I have been away from the hobby for quite a while. Picking it back up, and have been reading about PS here. I have seen a number of posts to NOT connect more than one bridge to a secondry center tapped transformer. Posts mention it being a bad idea, noise wise, to very ominous, BOOM result. The latter certainly got my attention, but I think it is in relation to trying to run two bridges to seperate the rail voltages.

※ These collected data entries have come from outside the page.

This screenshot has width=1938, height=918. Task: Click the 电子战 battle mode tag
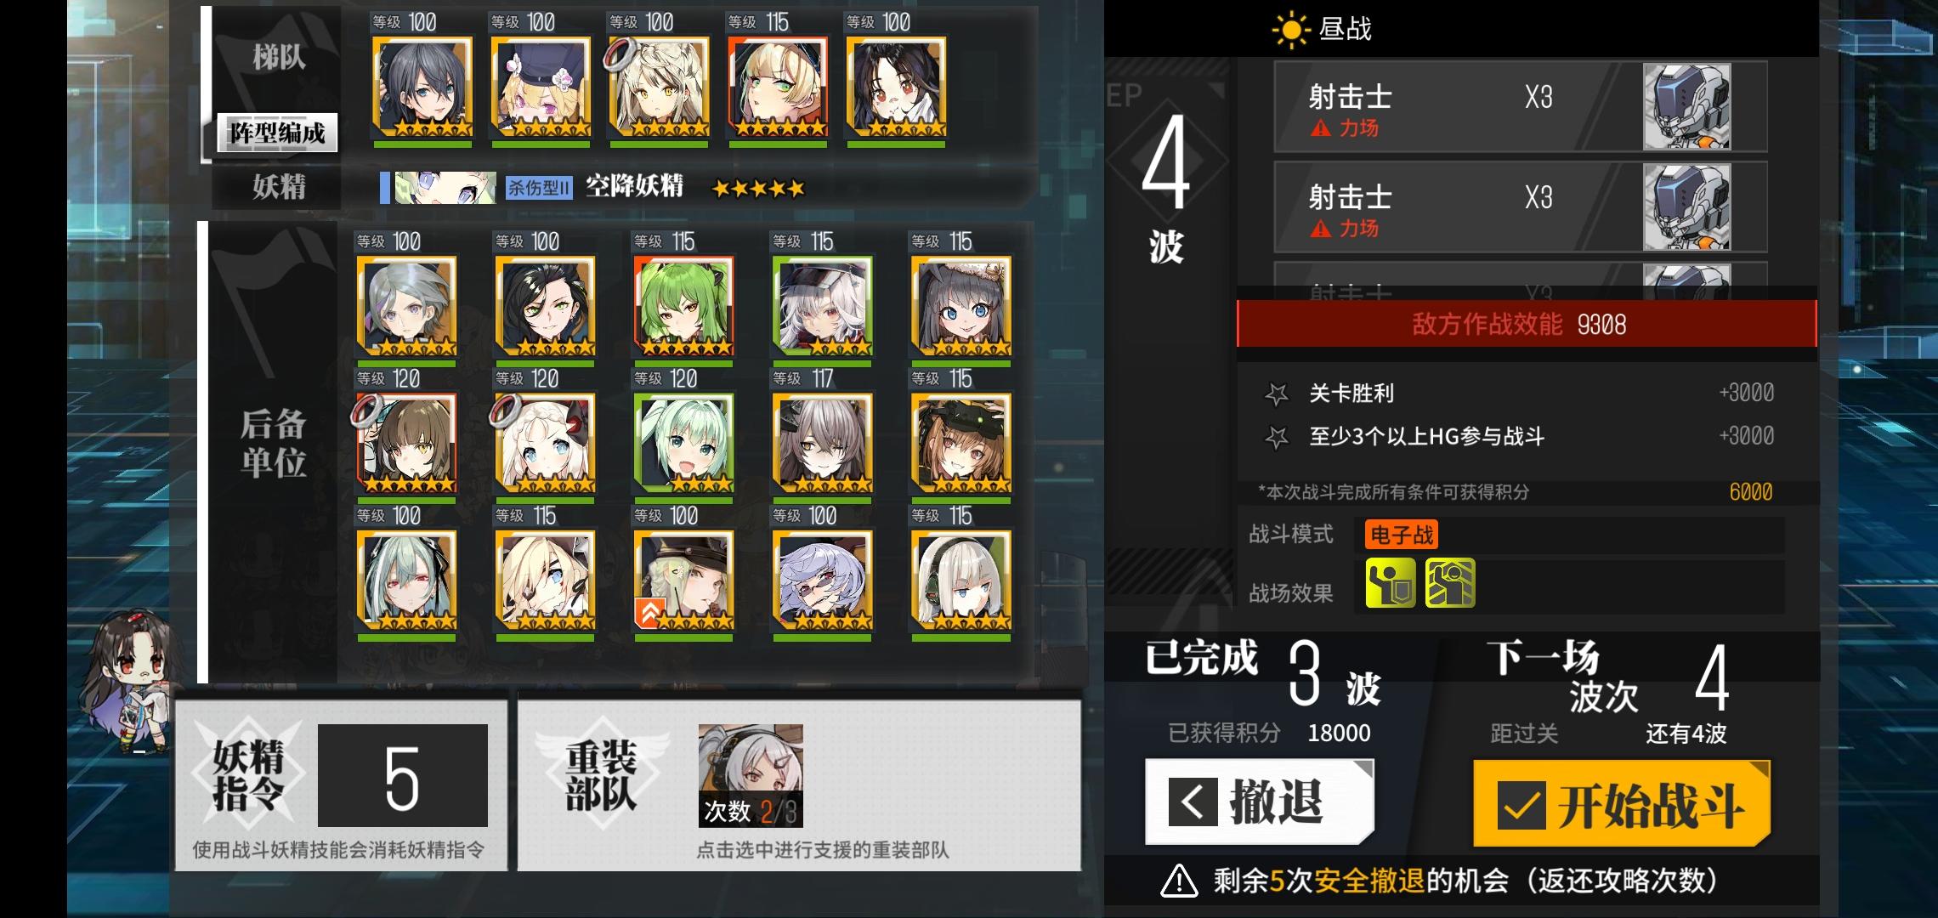[1402, 535]
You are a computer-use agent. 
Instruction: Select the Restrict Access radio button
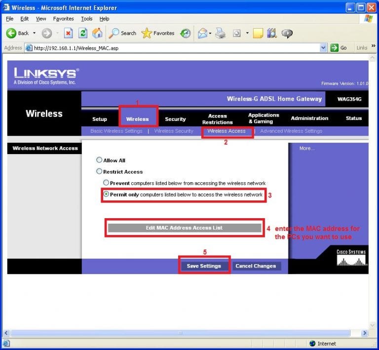click(x=99, y=172)
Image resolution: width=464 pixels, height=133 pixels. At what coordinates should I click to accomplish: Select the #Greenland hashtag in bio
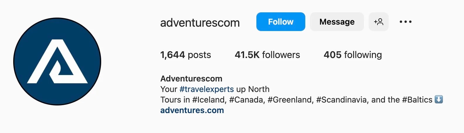(x=290, y=100)
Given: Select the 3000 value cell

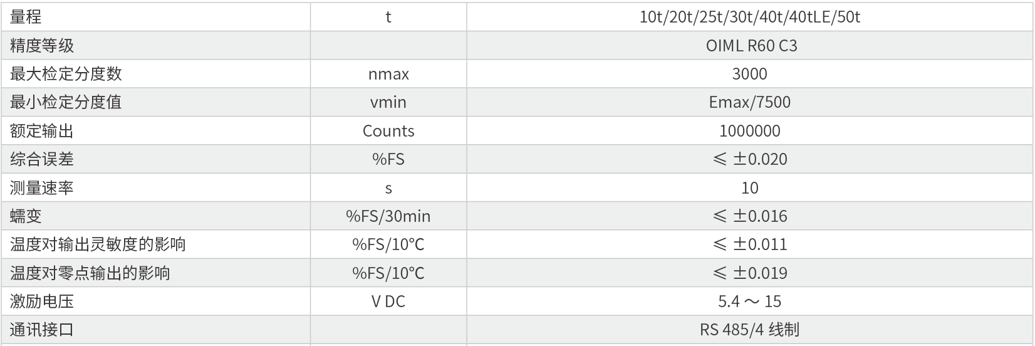Looking at the screenshot, I should pyautogui.click(x=749, y=74).
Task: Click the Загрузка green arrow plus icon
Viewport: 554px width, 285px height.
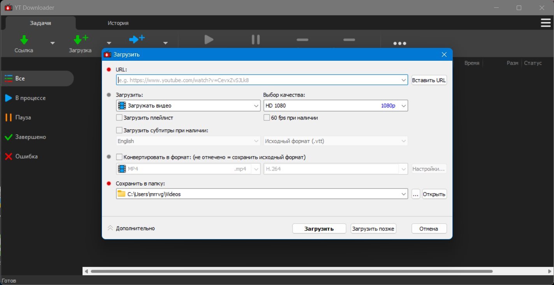Action: click(81, 40)
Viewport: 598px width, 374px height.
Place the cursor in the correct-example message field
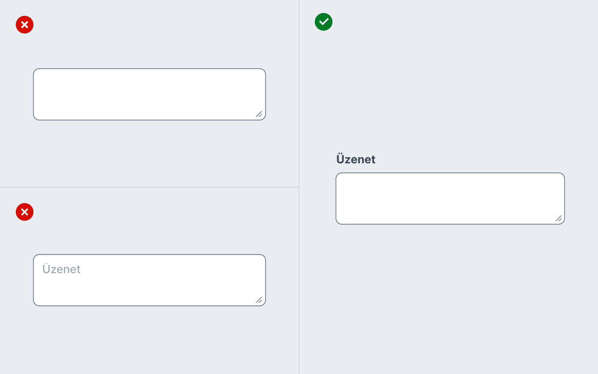click(x=450, y=198)
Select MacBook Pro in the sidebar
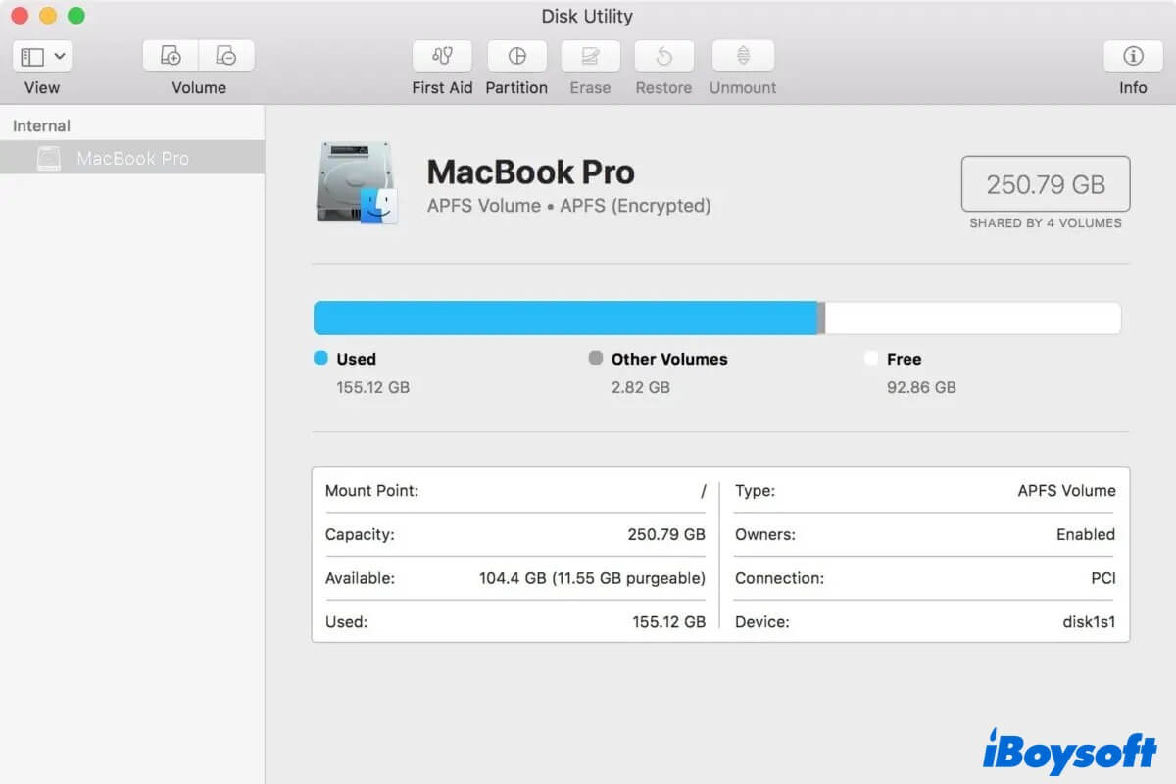Viewport: 1176px width, 784px height. (134, 158)
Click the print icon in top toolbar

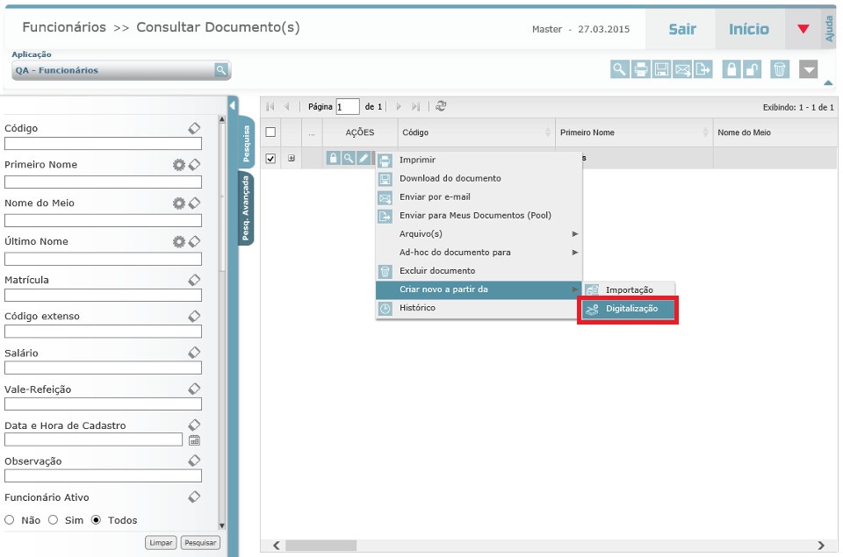point(641,70)
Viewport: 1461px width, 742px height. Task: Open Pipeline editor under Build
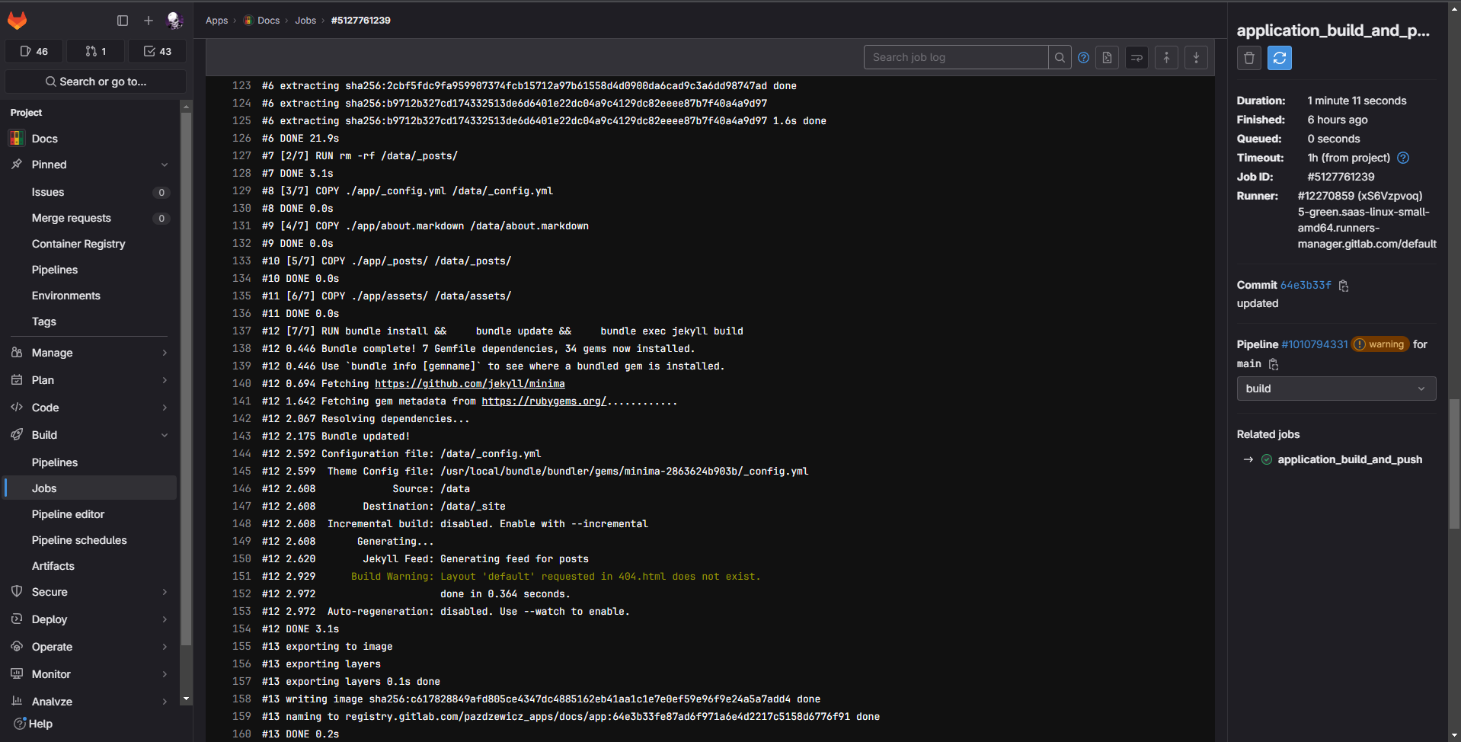point(68,514)
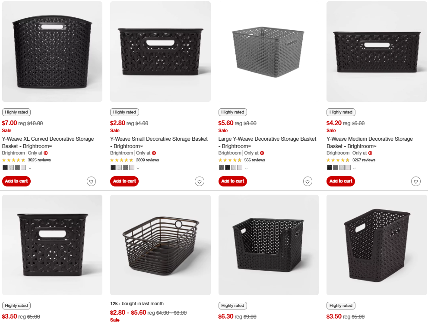428x322 pixels.
Task: Click Target logo under Y-Weave Small basket
Action: (154, 153)
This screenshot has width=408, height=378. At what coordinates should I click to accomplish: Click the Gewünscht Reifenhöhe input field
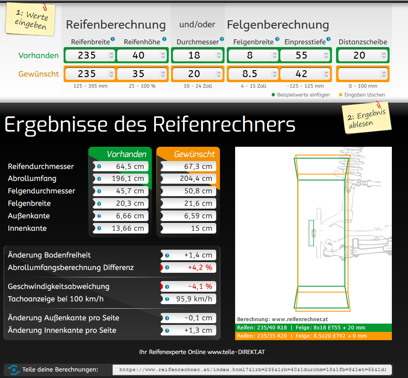[137, 74]
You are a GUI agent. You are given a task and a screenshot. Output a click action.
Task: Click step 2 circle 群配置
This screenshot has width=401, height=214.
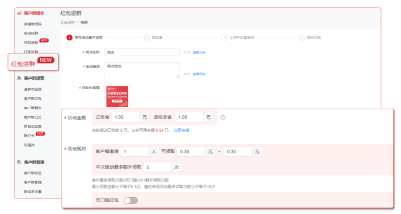(147, 37)
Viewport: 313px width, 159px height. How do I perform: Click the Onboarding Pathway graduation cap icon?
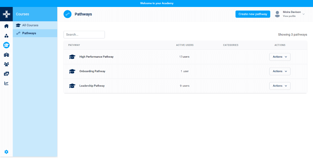(72, 71)
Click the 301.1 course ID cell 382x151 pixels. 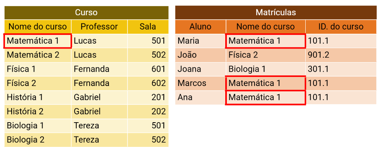[341, 69]
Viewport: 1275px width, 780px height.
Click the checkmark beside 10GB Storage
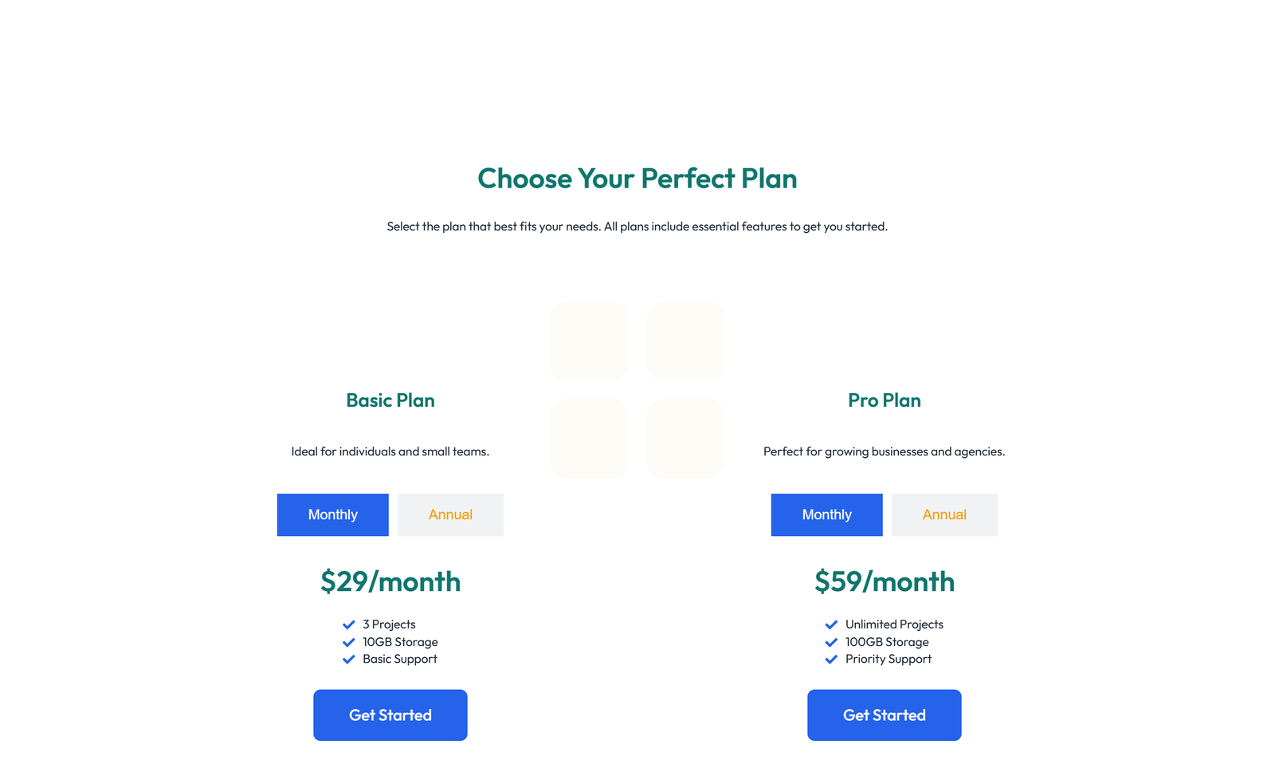pyautogui.click(x=348, y=642)

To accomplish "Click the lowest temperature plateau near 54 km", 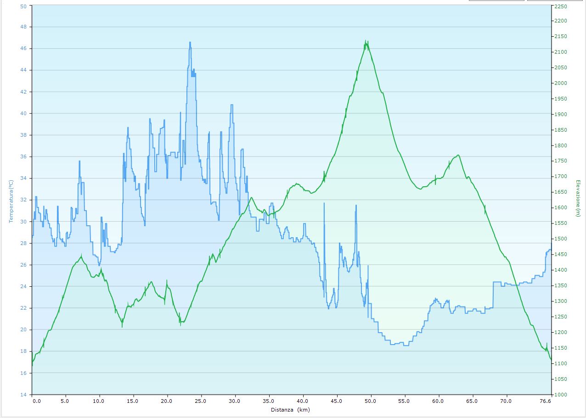I will pyautogui.click(x=399, y=344).

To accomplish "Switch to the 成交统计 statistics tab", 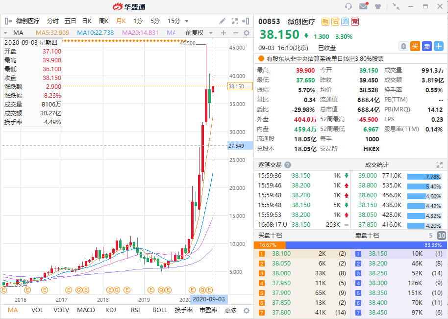I will click(x=377, y=165).
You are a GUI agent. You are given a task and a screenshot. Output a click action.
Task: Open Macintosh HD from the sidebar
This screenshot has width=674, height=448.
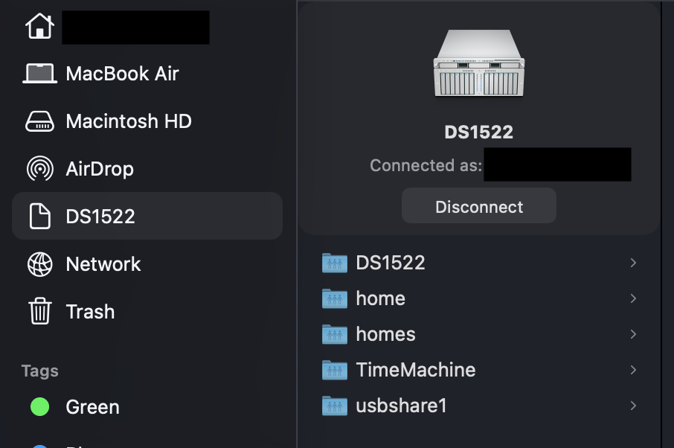coord(128,121)
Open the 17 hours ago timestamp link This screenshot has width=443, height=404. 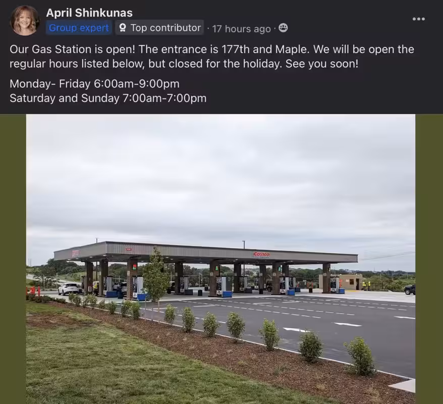pyautogui.click(x=241, y=29)
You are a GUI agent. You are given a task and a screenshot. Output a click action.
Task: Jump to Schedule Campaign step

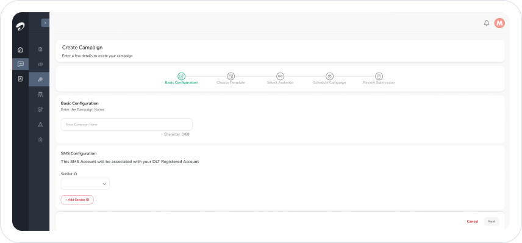pyautogui.click(x=329, y=79)
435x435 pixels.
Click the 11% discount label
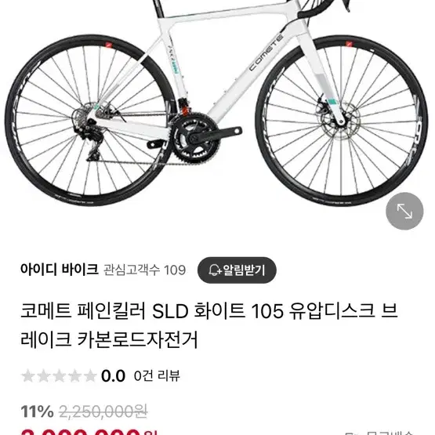click(37, 411)
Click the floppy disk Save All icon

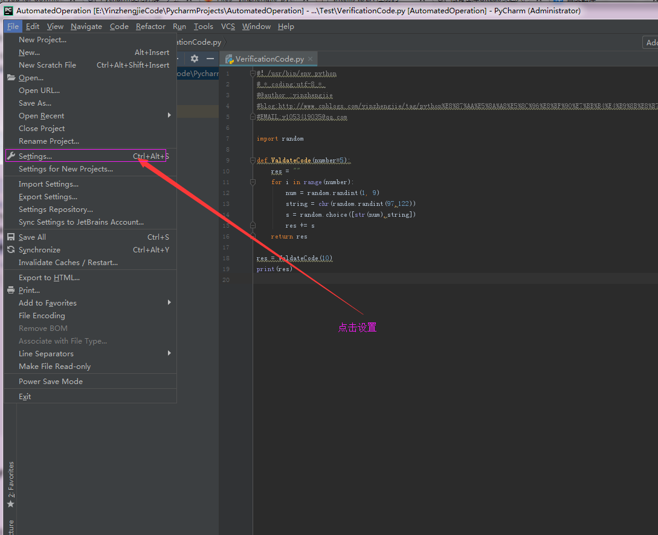coord(11,237)
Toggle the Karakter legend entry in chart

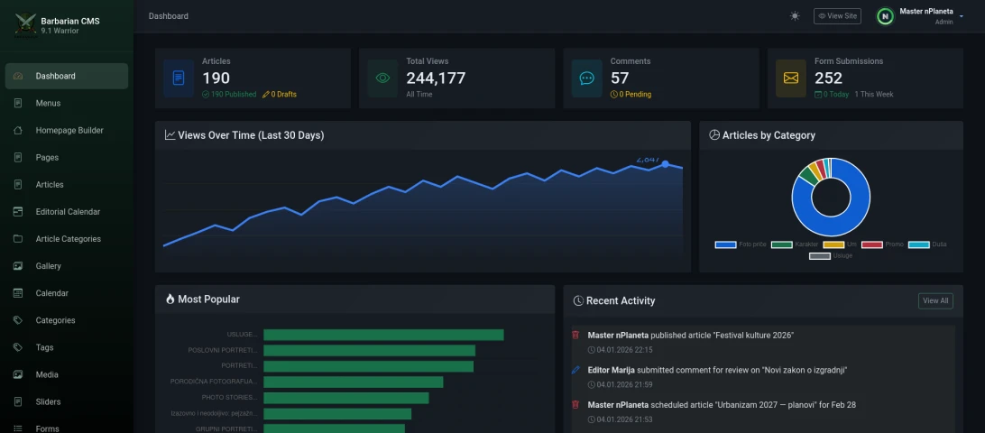(x=794, y=244)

Context: I have an Adcom 545II amp, which has a 500VA transformer. From the schematics (see below), the transformer looked to be just a center tapped one. But, the transformer has 5 wires on the secondary side. The resistance is too low for me to confirm if there are two seperate windings, tied together in a common center tap, or a single winding with extra wires. If someone knows which, I would appreciate it.

Back when, I purchased an Avel 625VA 40-0-40 transformer to mod the amp. I was planning to connect secondaries in series to make a center tap, and feed two bridges and seperate cap banks. One bridge/bank per channel. I didn't think that this would be a BOOM issue, but please, please, correct me here. Now, I could seperate the windings and use two bridges to seperatly rectify the rail voltages, and have a common supply that feeds both channels, but thought the former was better, ie each channel would have its own bank. Certainly will go that way if the CT is a BOOM problem.

I would appreciate your knowledge and comments.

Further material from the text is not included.